AN ALSO-RAN
HEAD OF STATE
Rock in a hard place.
Running time: 95 minutes. Rated PG-13 (mild profanity, some sexuality and drug references). At the E-Walk, the Chelsea, the Union Square, others.
IT’S one thing for Chris Rock to do a brilliant standup routine imagining mass panic among white Americans at the prospect of a black man being elected president.
But actually depicting this concept on film as the director, as well as the star, of the inept and unfunny “Head of State,” requires a different set of skills which Rock is sorely lacking.
Based on Rock’s awkward performances, it’s anybody’s guess why DreamWorks thought the comic was remotely ready to step behind the camera – much less why studio suits thought this toothless political satire (written by Rock and his frequent collaborator Ali LeRoi) was worth filming.
Rock plays Mays Gilliam, a financially struggling, obscure District of Columbia alderman whose grasping girlfriend (Robin Givens) has dumped him after pegging him for a loser.
But after he makes the headlines for rescuing a woman from a burning building, powerful Senator Arnot (James Rebhorn) taps Mays as a last-minute replacement for the party’s presidential candidate, who died when his plane collided with one carrying his running mate.

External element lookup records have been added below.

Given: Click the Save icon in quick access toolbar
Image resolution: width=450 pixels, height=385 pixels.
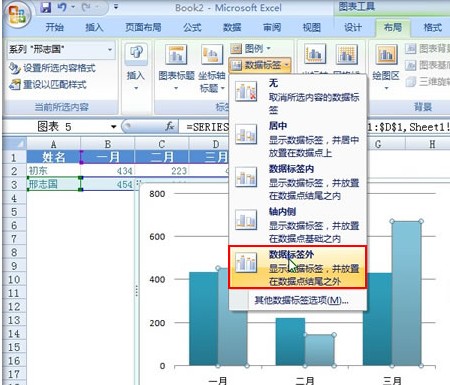Looking at the screenshot, I should click(x=46, y=7).
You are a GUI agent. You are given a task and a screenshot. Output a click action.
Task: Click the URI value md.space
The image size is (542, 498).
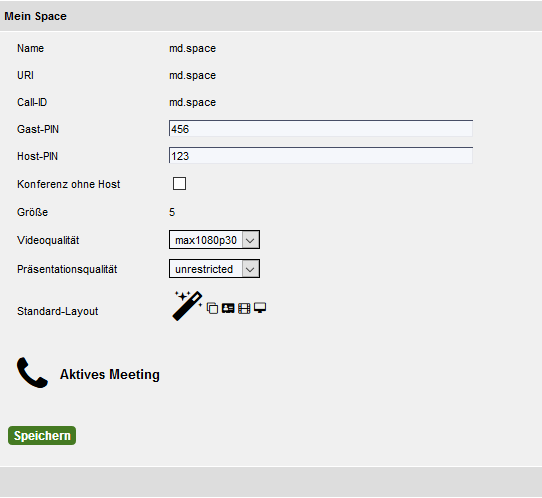pos(193,75)

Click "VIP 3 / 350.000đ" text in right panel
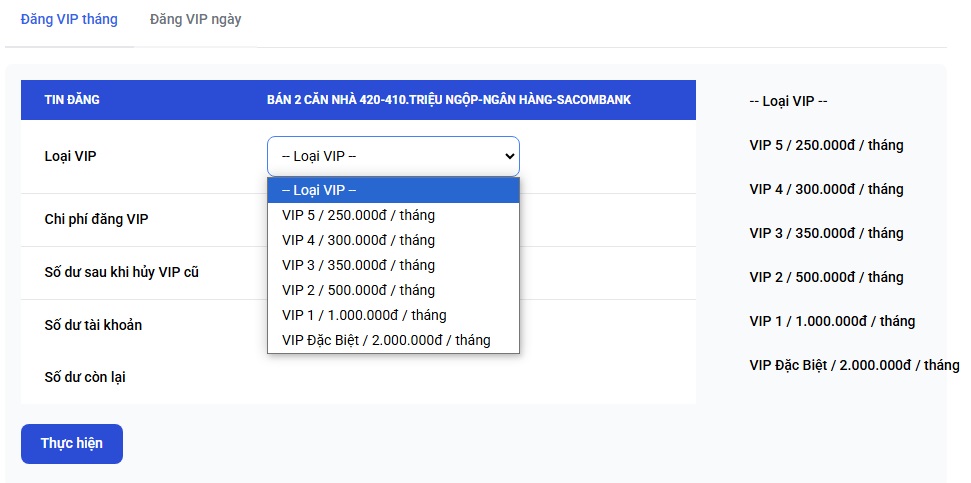tap(826, 233)
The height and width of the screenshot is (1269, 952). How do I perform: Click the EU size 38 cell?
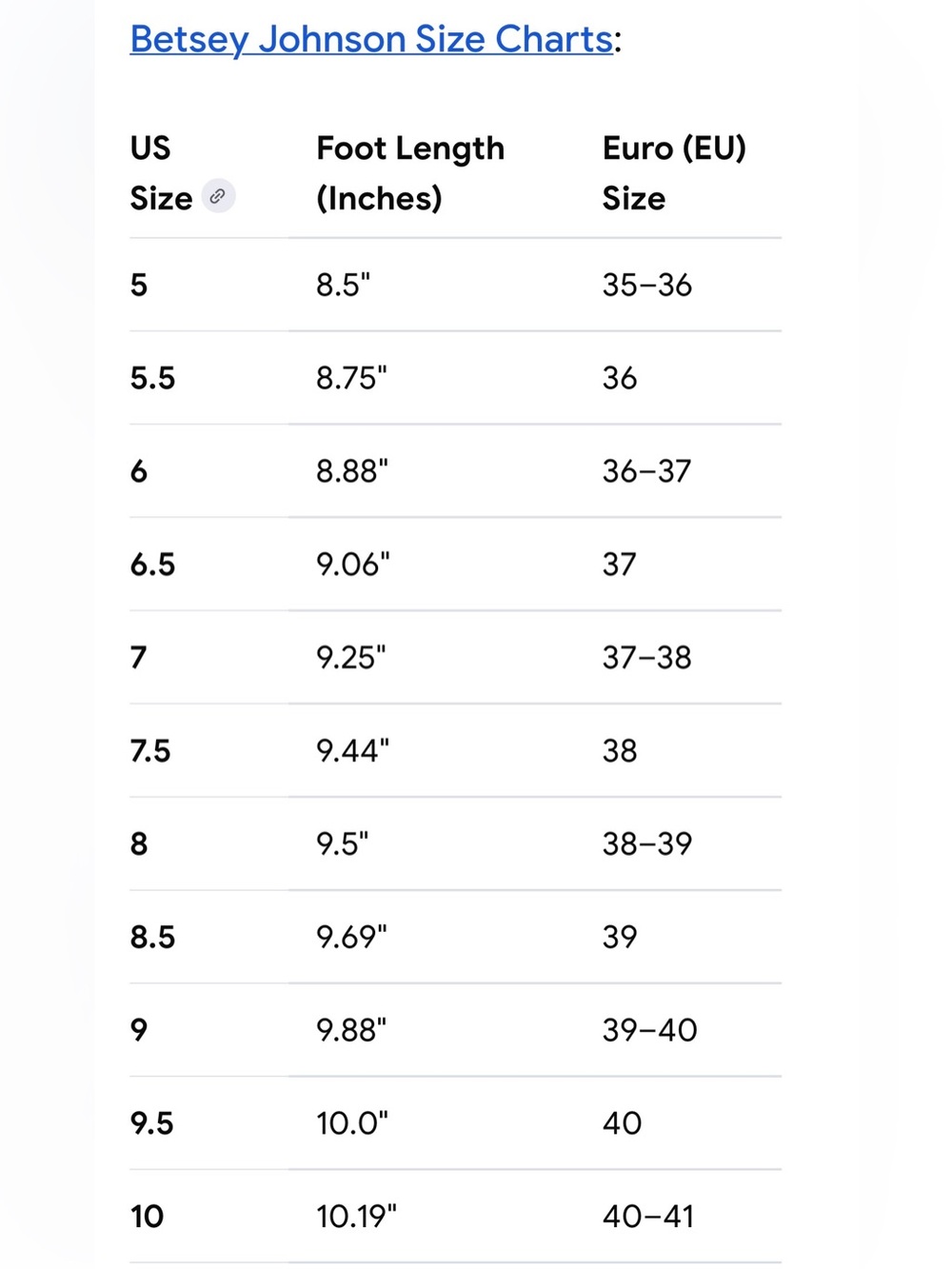(620, 751)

Arnot wants Mays to lose to set up his own presidential run in four years against the likely winner, the sitting vice president whose main claim to fame is he’s Sharon Stone’s cousin.
(Stone wisely doesn’t show up – nor do Hillary Clinton and the other pols whose names are mentioned jokingly in the opening credits.)
Mays tanks at first in the polls, but he suddenly starts gaining momentum after he throws away the script for a speech and launches into an impromptu standup routine about social injustices in America.
It also helps when he enlists his older brother Mitch (Bernie Mac, whose role is much less prominent than the ads would have you believe) as his running mate – because no one else wants the job.
The sloppily shot, crudely edited “Head of State” fails as satire, for starters, because of its utter disconnect from any kind of reality – for starters, Mays is apparently a black Republican in inner-city D.C.
Rock can be one of the sharpest political comics around, but he seems benumbed when he’s not behind a lecturn – his love scenes with a gas station attendant (Tamala Jones) are particularly groanworthy.